Далее репутация работала уже вместо него: «Плохой писатель» (Брокгауз и Ефрон), «Вся эта беззастенчивая галиматья и после кончины ее автора вызывала насмешки» (Лев Бердников в журнале «Новый Берег»), вплоть до «заслужил репутацию шута в литературе прежде всего в силу своей воинствующей бездарности» (он же, там же). На этом фоне оценочное суждение «тяжеловесная ученая поэзия» из «Словаря русских писателей XVIII века» звучит чуть ли не дифирамбом.

Во времена, когда русская словесность стремилась к ясности слога, вычурный центонный классицизм Кондратовича не интересовал уже никого. Его можно было бы попробовать воскресить во времена, когда эталоном стала проза Пруста и Джойса, да только желающих не нашлось.

В чём магия текста Кондратовича сейчас? А она есть, эта магия. Берусь утверждать, что Овидий Кондратовича – один из самых интересных текстов, читанных мной в последние годы. В архаичности языка позапозапрошлого века, высвечивающего Овидия именно как поэта древности? В незапланированном авангардистском привкусе ошеломительных синтаксических оборотов? В тяжеловесном столкновении слов, шокирующем не менее, чем «встреча зонтика и швейной машинки»?

Тексты, которые я предлагаю, именно версия моего личного прочтения, реконструкция. Я уже упоминал о том, что публикация 1749-го года была настолько экономна, что даже заглавие последней элегии было выброшено. Помимо восстановления заглавия третьей элегии я также взял на себя наглость заменить имена собственные принятыми в наше время.

Пунктуация Кондратовича не поддаётся логическому осмыслению, знаки пунктуации я попытался расставить самостоятельно. В этой части я не силён и заранее приношу извинения за ошибки.
Главное вмешательство, которое, на мой взгляд, придало тексту новое измерение – я внёс в него членение, отсутствовавшее в печатном источнике. Взялось оно вот откуда. При сопоставлении текста с латинским оригиналом обнаружилось, что Кондратович крайне редко, но позволял себе нечётко соблюдать стихоразделы. Это в порядке вещей, если содержание в целом передано верно. Синтаксис русской речи не совпадает с латинским, и порядок слов при переводе может меняться.
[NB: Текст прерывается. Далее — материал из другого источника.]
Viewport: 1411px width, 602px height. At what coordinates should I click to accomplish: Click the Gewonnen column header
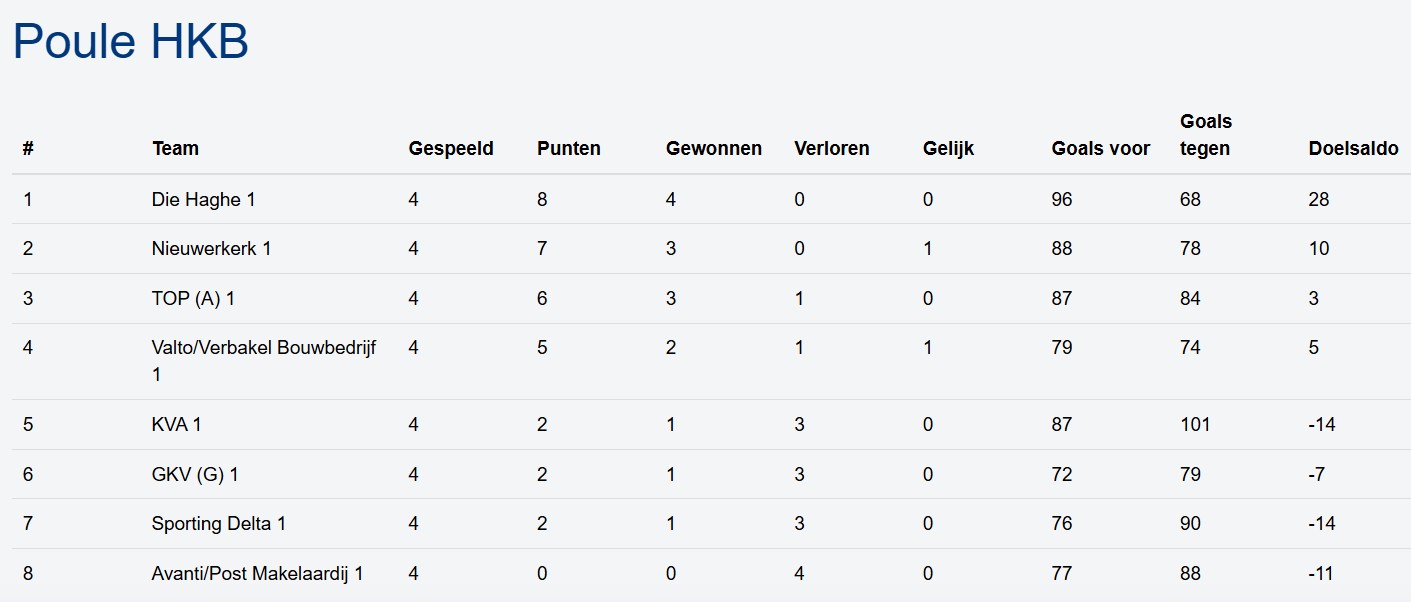[x=714, y=149]
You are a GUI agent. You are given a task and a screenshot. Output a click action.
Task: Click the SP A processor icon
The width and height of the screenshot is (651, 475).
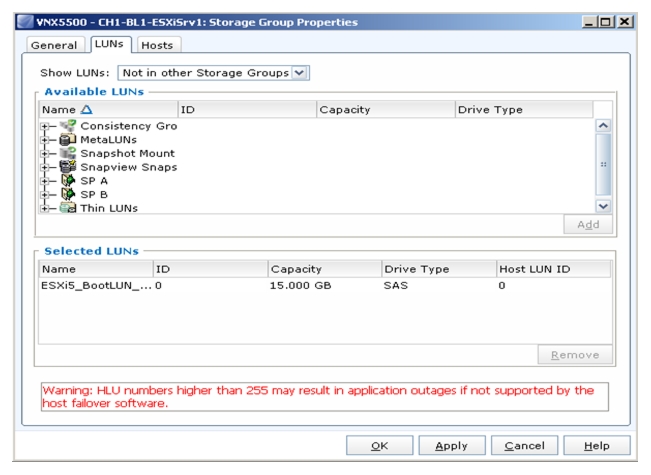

Слово из последующего стиха может оказаться ранее слова из предыдущего.

В то же время разделы между двустишиями Кондратович не нарушал. Двустишие оказалось минимальной неделимой единицей стиха. В латинском оригинале, кстати, двустишия тоже графически выделены. Я проставил между двустишиями знак абзаца. Сначала просто для удобства параллельного чтения. А потом посмотрел на текст Кондратовича и поразился в очередной раз. В таком виде он оказался близок к поэтике европейских модернистов, настолько, что смотрелся бы органично в любой антологии поэзии последнего столетия.

Ещё раз подчёркиваю: это моя реконструкция перевода. Как всякая реконструкция, она гипотетична и допускает варианты. Тешу себя надеждой, что Кирияк Кондратович, живи он в наше время, не поступил бы со мной так, как поступали с ним Сумароков и Ломоносов.